We found out that, in many cases, work can be easily performed from home and some of many undeniable benefits of this are the comfort of working autonomously and being able to navigate between work and life better. Basically – it’s all about the nice feeling of being trusted, that one can and will perform their tasks, because they work for the company and not somehow against it.
Moreover, having autonomy is just better for morale. It allows one to take breaks when they are needed, plan one’s own work and use time more effectively. Another thing is that trusting your employee is a really nice and decent thing to do, that will probably lead to both sides having a relationship full of mutual respect. Micro-managing might be a deal-breaker for many of your potential top talents.
A funny thing that comes up quite often in discussions about interviews is the scenario when the recruiter shows off a little too much and for no actual reason. For instance instead of talking about projects and code they focus a lot on things like definitions or soft skills or dealing with clients even if there is literally nothing about customer service in the job description in question.

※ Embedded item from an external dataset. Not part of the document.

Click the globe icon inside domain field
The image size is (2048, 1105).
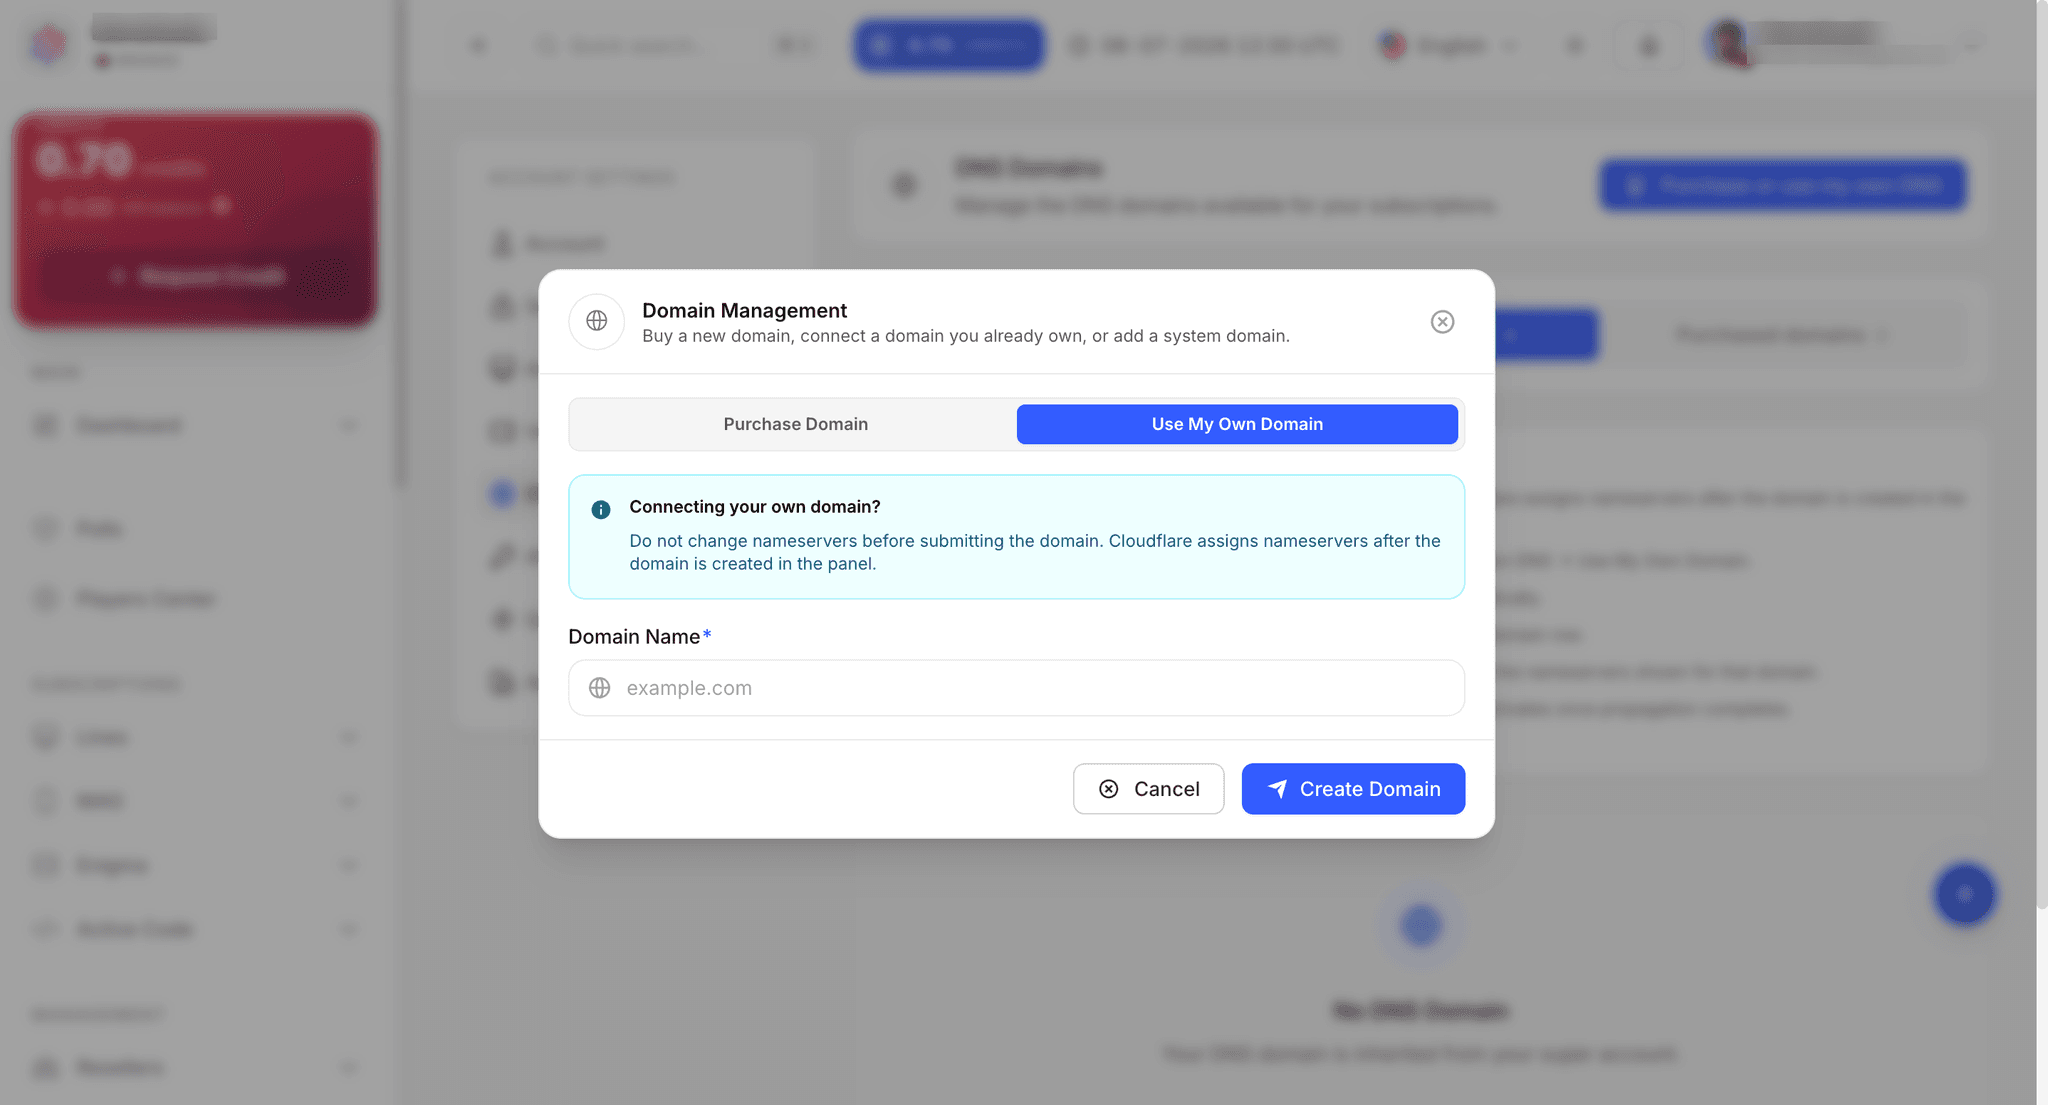point(600,688)

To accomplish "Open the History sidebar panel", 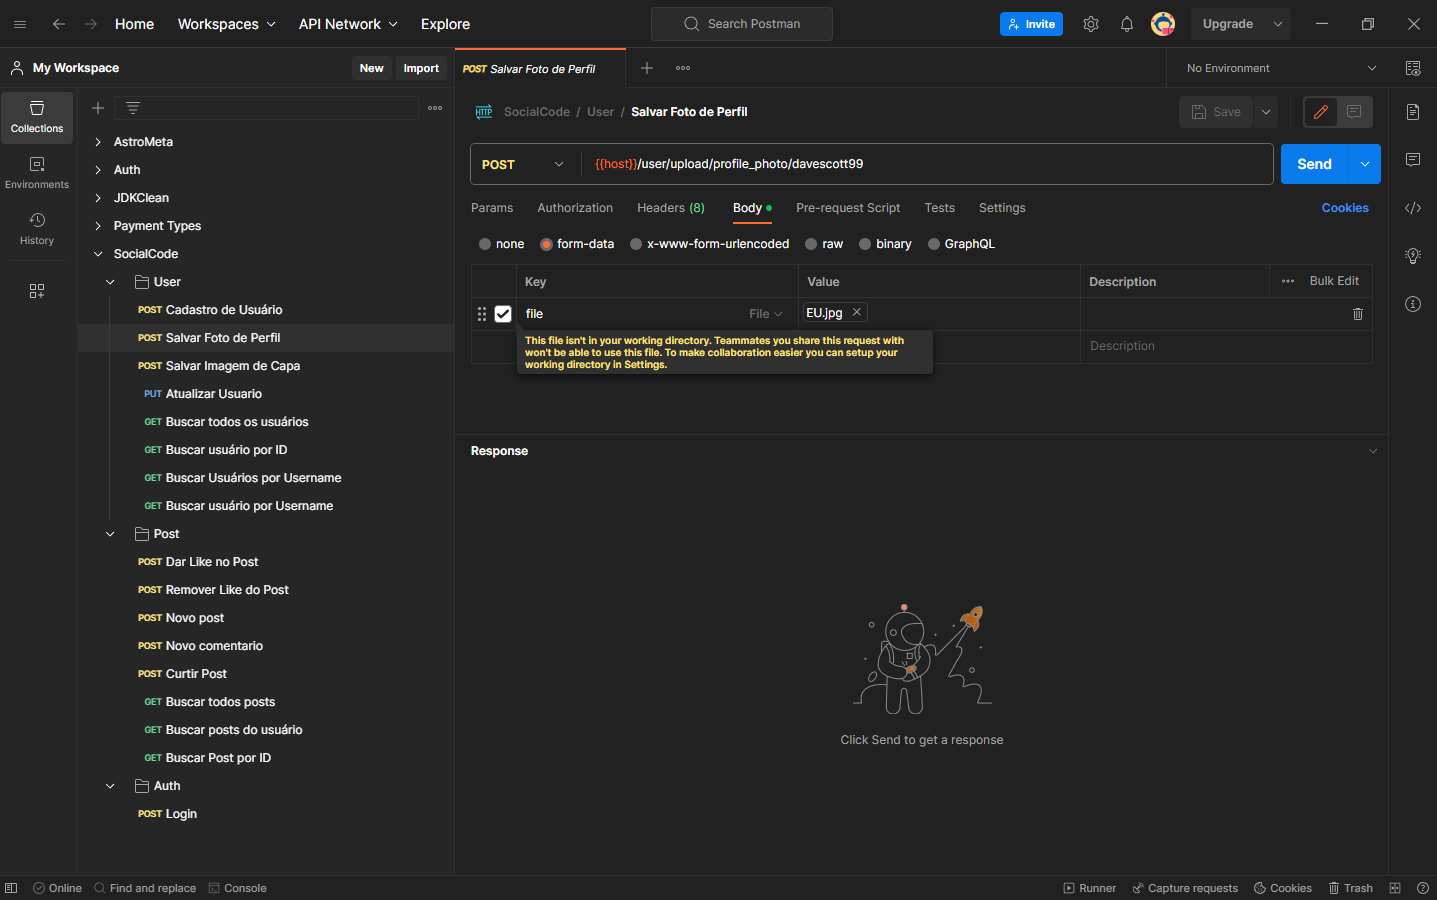I will point(36,226).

It looks like the recruiter doesn’t care about the work and the whole point of the meeting is to pin out the candidate and find things that they don’t know even though for whatever weird reason they should.
The thing is, if you can’t respect your candidate and you become famous for having really weird interviews, don’t expect having top quality programmers banging on your door.
If you find yourself in desperate need for top talents, be a good partner for them. Inspire them to learn and give them plenty of possibilities to become even better at their job. Trust them and let them operate without unnecessary supervision that brings no value to their performance. And finally – make some effort and try to make a good impression during the interview, it’s not just their job to present themselves nicely.